Example 30 includes the device of Example 28 or Example 29, wherein the one or more first predicted motion values include a first reconstructed motion value (e.g., {circumflex over (m)}_c→d), and wherein the one or more processors are configured to determine the estimated image unit (e.g., x̆_d) based on applying the first reconstructed motion value (e.g., {circumflex over (m)}_c→d) to the first reconstructed previous image unit (e.g., {circumflex over (x)}_c), wherein the reconstruction feature data is based on the estimated image unit (e.g., x̆_d).
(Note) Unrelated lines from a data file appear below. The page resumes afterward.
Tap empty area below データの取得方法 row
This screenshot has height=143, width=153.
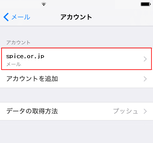click(77, 132)
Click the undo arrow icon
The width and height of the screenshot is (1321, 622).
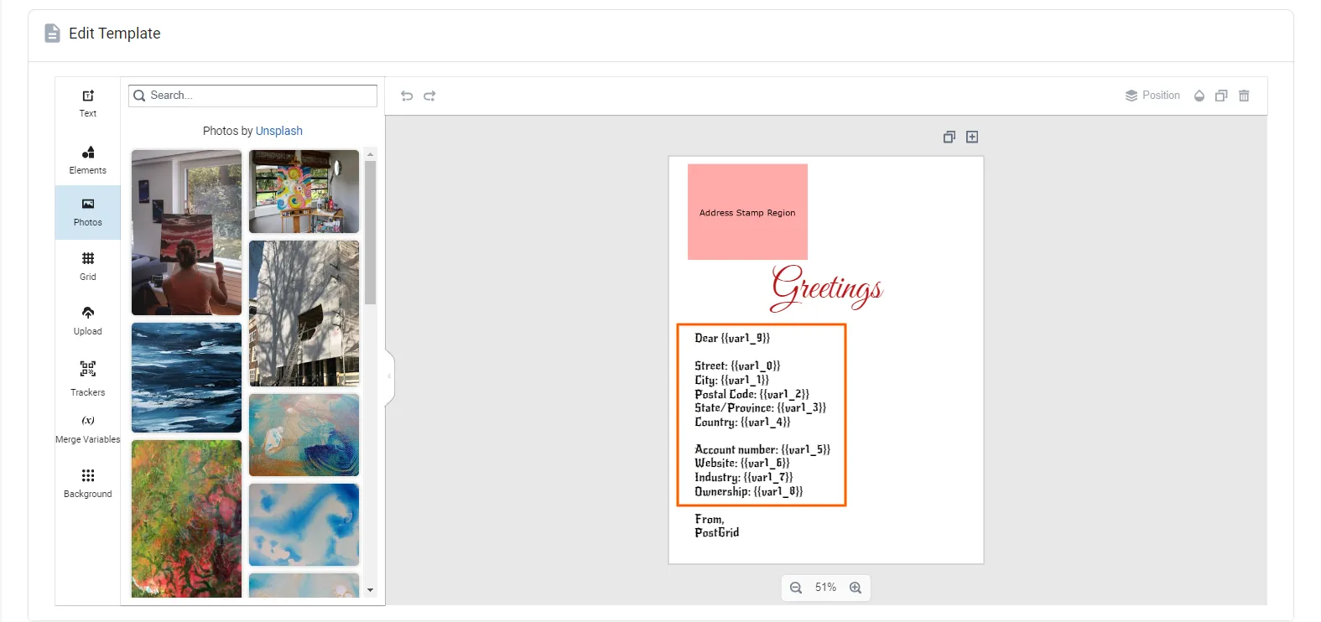click(x=407, y=96)
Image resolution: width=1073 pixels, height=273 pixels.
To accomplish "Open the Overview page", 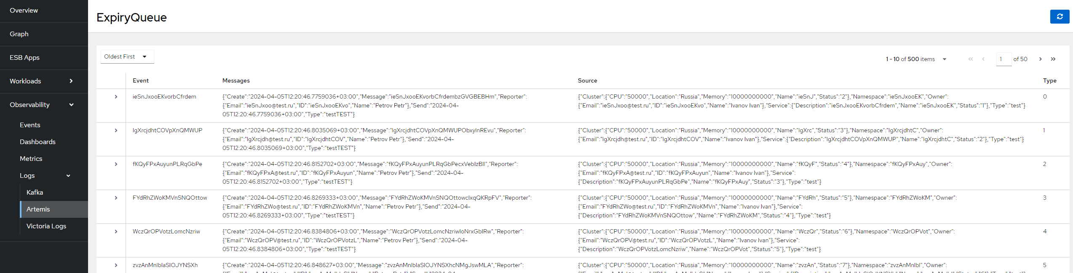I will pos(24,11).
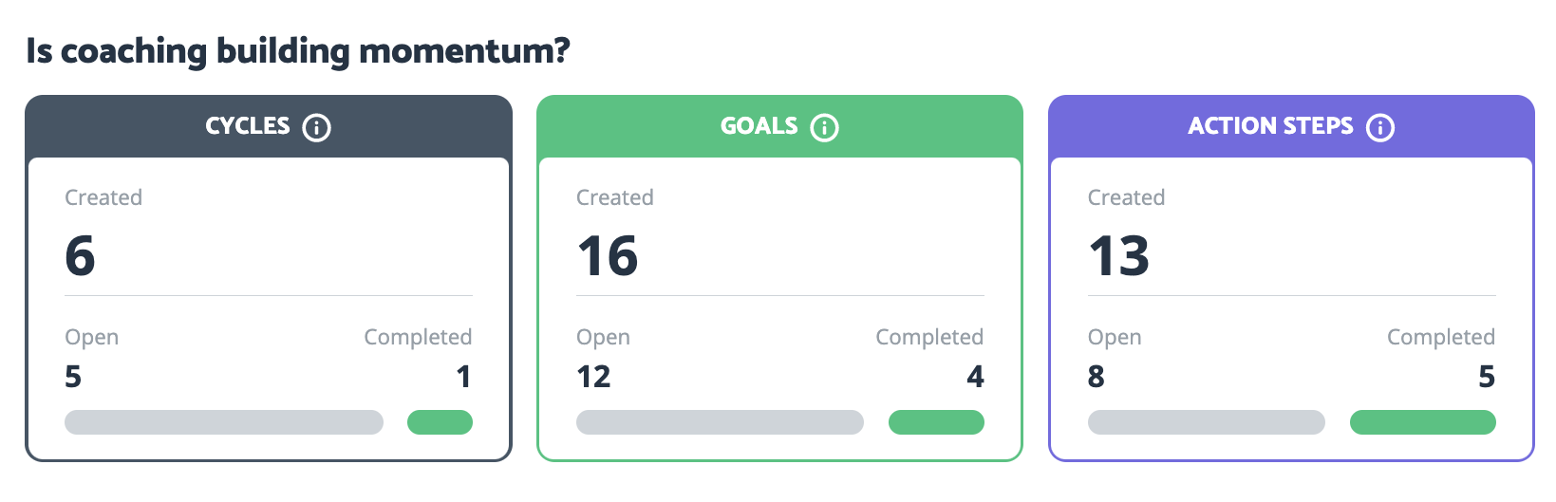Show info for ACTION STEPS via its icon
Viewport: 1556px width, 502px height.
(x=1380, y=127)
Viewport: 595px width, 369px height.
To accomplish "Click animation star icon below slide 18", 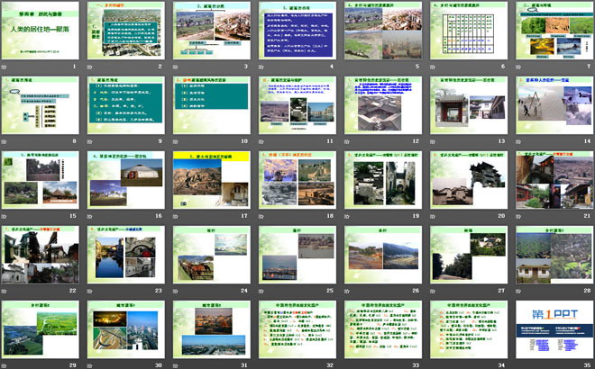I will (x=261, y=216).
According to Example 31, a method includes obtaining, at a device, encoded data associated with one or more motion values; obtaining, at the device, conditional input of a compression network, wherein the conditional input is based on one or more first predicted motion values; and processing, using the compression network, the encoded data and the conditional input to generate one or more second predicted motion values.

Example 32 includes the method of Example 31, wherein the one or more motion values are based on output of one or more sensors.

Example 33 includes the method of Example 31 or Example 32, wherein the one or more sensors include an inertial measurement unit (IMU).

Example 34 includes the method of any of Examples 31 to 33, wherein the one or more motion values represent one or more motion vectors associated with one or more image units.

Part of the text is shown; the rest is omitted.